— Start of Records for the task —

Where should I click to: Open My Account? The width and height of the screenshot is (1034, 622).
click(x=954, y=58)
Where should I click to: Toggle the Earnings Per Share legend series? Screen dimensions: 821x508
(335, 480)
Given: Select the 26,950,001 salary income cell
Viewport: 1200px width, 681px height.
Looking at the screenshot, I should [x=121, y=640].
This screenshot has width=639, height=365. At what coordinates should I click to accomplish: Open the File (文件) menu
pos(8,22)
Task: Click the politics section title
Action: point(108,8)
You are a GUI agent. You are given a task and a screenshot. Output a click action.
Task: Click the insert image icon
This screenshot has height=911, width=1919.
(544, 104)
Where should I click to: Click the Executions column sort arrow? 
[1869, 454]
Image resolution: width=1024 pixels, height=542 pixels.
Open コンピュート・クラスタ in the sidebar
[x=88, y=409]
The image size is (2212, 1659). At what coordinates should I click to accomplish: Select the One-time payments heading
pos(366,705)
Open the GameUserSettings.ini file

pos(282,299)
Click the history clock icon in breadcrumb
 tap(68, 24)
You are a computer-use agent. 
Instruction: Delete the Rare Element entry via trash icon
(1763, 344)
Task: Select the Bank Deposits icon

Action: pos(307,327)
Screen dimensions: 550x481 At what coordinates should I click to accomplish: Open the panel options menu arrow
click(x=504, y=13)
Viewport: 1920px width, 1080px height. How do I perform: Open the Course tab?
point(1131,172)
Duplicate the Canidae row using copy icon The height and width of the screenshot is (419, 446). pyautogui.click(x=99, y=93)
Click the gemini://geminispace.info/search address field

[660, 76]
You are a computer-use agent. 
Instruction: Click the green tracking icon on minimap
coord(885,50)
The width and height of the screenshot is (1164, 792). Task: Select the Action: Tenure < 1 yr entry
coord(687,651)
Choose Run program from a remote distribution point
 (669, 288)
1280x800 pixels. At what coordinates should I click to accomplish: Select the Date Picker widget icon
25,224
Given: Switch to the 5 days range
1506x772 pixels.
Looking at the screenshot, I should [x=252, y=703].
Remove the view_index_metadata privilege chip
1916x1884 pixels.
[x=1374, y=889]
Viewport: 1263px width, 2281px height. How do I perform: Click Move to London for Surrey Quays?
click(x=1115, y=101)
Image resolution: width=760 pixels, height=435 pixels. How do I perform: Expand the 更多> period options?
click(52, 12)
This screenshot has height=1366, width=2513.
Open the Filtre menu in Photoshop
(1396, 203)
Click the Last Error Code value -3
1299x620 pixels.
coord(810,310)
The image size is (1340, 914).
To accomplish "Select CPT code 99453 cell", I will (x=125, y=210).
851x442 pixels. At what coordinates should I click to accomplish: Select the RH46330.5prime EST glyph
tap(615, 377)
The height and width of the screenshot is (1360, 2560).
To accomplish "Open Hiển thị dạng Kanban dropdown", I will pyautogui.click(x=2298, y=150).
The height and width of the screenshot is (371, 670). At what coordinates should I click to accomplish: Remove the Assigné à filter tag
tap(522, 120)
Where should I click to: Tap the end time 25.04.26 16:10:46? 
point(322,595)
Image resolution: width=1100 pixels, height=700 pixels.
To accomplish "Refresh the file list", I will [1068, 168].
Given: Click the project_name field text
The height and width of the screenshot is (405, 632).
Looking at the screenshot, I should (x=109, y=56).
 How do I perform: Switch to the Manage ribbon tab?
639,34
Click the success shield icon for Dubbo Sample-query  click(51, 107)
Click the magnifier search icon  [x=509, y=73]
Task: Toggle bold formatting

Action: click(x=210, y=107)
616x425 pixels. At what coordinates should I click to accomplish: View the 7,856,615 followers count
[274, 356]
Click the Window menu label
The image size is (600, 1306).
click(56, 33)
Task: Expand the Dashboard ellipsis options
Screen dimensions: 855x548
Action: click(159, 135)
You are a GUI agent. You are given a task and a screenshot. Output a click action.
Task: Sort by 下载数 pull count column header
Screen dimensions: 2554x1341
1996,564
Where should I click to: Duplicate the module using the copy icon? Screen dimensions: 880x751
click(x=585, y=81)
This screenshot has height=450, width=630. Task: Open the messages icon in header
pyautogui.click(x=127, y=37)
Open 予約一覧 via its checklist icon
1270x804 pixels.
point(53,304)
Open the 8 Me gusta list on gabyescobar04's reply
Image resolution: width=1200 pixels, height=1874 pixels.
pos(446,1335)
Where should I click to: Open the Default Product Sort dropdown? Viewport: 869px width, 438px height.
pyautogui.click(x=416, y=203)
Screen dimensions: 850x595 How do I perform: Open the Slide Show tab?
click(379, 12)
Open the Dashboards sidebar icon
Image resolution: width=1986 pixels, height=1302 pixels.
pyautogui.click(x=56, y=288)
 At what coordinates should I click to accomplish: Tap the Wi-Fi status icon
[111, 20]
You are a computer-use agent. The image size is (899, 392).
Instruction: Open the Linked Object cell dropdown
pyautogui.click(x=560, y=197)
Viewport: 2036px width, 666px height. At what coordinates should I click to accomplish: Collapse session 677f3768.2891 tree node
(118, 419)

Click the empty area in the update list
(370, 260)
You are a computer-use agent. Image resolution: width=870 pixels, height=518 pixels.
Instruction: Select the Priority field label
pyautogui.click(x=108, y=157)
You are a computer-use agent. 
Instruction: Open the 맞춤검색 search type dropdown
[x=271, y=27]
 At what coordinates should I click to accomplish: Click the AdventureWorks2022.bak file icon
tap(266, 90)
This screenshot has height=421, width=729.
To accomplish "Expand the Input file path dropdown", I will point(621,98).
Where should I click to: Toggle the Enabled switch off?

— End of Records for the task —

→ **Exercise details**:
Repeat all of the records above, character for character, with no changes.

→ **Task response**:
Where should I click to: Open My Account? The width and height of the screenshot is (1034, 622).
click(x=954, y=58)
Where should I click to: Toggle the Earnings Per Share legend series? Screen dimensions: 821x508
(335, 480)
Given: Select the 26,950,001 salary income cell
Viewport: 1200px width, 681px height.
Looking at the screenshot, I should [x=121, y=640].
This screenshot has width=639, height=365. At what coordinates should I click to accomplish: Open the File (文件) menu
pos(8,22)
Task: Click the politics section title
Action: point(108,8)
You are a GUI agent. You are given a task and a screenshot. Output a click action.
Task: Click the insert image icon
This screenshot has height=911, width=1919.
(544, 104)
Where should I click to: Click the Executions column sort arrow? 
[1869, 454]
Image resolution: width=1024 pixels, height=542 pixels.
Open コンピュート・クラスタ in the sidebar
[x=88, y=409]
The image size is (2212, 1659). At what coordinates should I click to accomplish: Select the One-time payments heading
pos(366,705)
Open the GameUserSettings.ini file

pos(282,299)
Click the history clock icon in breadcrumb
 tap(68, 24)
You are a computer-use agent. 
Instruction: Delete the Rare Element entry via trash icon
(1763, 344)
Task: Select the Bank Deposits icon

Action: pos(307,327)
Screen dimensions: 550x481 At what coordinates should I click to accomplish: Open the panel options menu arrow
click(x=504, y=13)
Viewport: 1920px width, 1080px height. How do I perform: Open the Course tab?
point(1131,172)
Duplicate the Canidae row using copy icon The height and width of the screenshot is (419, 446). pyautogui.click(x=99, y=93)
Click the gemini://geminispace.info/search address field

[660, 76]
You are a computer-use agent. 
Instruction: Click the green tracking icon on minimap
coord(885,50)
The width and height of the screenshot is (1164, 792). Task: Select the Action: Tenure < 1 yr entry
coord(687,651)
Choose Run program from a remote distribution point
 (669, 288)
1280x800 pixels. At what coordinates should I click to accomplish: Select the Date Picker widget icon
25,224
Given: Switch to the 5 days range
1506x772 pixels.
Looking at the screenshot, I should [x=252, y=703].
Remove the view_index_metadata privilege chip
1916x1884 pixels.
[x=1374, y=889]
Viewport: 1263px width, 2281px height. How do I perform: Click Move to London for Surrey Quays?
click(x=1115, y=101)
Image resolution: width=760 pixels, height=435 pixels. How do I perform: Expand the 更多> period options?
click(52, 12)
This screenshot has height=1366, width=2513.
Open the Filtre menu in Photoshop
(1396, 203)
Click the Last Error Code value -3
1299x620 pixels.
coord(810,310)
The image size is (1340, 914).
To accomplish "Select CPT code 99453 cell", I will (x=125, y=210).
851x442 pixels. At what coordinates should I click to accomplish: Select the RH46330.5prime EST glyph
tap(615, 377)
The height and width of the screenshot is (1360, 2560).
To accomplish "Open Hiển thị dạng Kanban dropdown", I will pyautogui.click(x=2298, y=150).
The height and width of the screenshot is (371, 670). At what coordinates should I click to accomplish: Remove the Assigné à filter tag
tap(522, 120)
Where should I click to: Tap the end time 25.04.26 16:10:46? 
point(322,595)
Image resolution: width=1100 pixels, height=700 pixels.
To accomplish "Refresh the file list", I will [1068, 168].
Given: Click the project_name field text
The height and width of the screenshot is (405, 632).
Looking at the screenshot, I should (x=109, y=56).
 How do I perform: Switch to the Manage ribbon tab?
639,34
Click the success shield icon for Dubbo Sample-query  click(51, 107)
Click the magnifier search icon  [x=509, y=73]
Task: Toggle bold formatting

Action: click(x=210, y=107)
616x425 pixels. At what coordinates should I click to accomplish: View the 7,856,615 followers count
[274, 356]
Click the Window menu label
The image size is (600, 1306).
click(56, 33)
Task: Expand the Dashboard ellipsis options
Screen dimensions: 855x548
Action: click(159, 135)
You are a GUI agent. You are given a task and a screenshot. Output a click action.
Task: Sort by 下载数 pull count column header
Screen dimensions: 2554x1341
1996,564
Where should I click to: Duplicate the module using the copy icon? Screen dimensions: 880x751
click(x=585, y=81)
This screenshot has height=450, width=630. Task: Open the messages icon in header
pyautogui.click(x=127, y=37)
Open 予約一覧 via its checklist icon
1270x804 pixels.
point(53,304)
Open the 8 Me gusta list on gabyescobar04's reply
Image resolution: width=1200 pixels, height=1874 pixels.
pos(446,1335)
Where should I click to: Open the Default Product Sort dropdown? Viewport: 869px width, 438px height.
pyautogui.click(x=416, y=203)
Screen dimensions: 850x595 How do I perform: Open the Slide Show tab?
click(379, 12)
Open the Dashboards sidebar icon
Image resolution: width=1986 pixels, height=1302 pixels.
pyautogui.click(x=56, y=288)
 At what coordinates should I click to accomplish: Tap the Wi-Fi status icon
[111, 20]
You are a computer-use agent. The image size is (899, 392).
Instruction: Open the Linked Object cell dropdown
pyautogui.click(x=560, y=197)
Viewport: 2036px width, 666px height. At what coordinates should I click to accomplish: Collapse session 677f3768.2891 tree node
(118, 419)

Click the empty area in the update list
(370, 260)
You are a computer-use agent. Image resolution: width=870 pixels, height=518 pixels.
Instruction: Select the Priority field label
pyautogui.click(x=108, y=157)
You are a computer-use agent. 
Instruction: Open the 맞춤검색 search type dropdown
[x=271, y=27]
 At what coordinates should I click to accomplish: Click the AdventureWorks2022.bak file icon
tap(266, 90)
This screenshot has height=421, width=729.
To accomplish "Expand the Input file path dropdown", I will point(621,98).
Where should I click to: Toggle the Enabled switch off?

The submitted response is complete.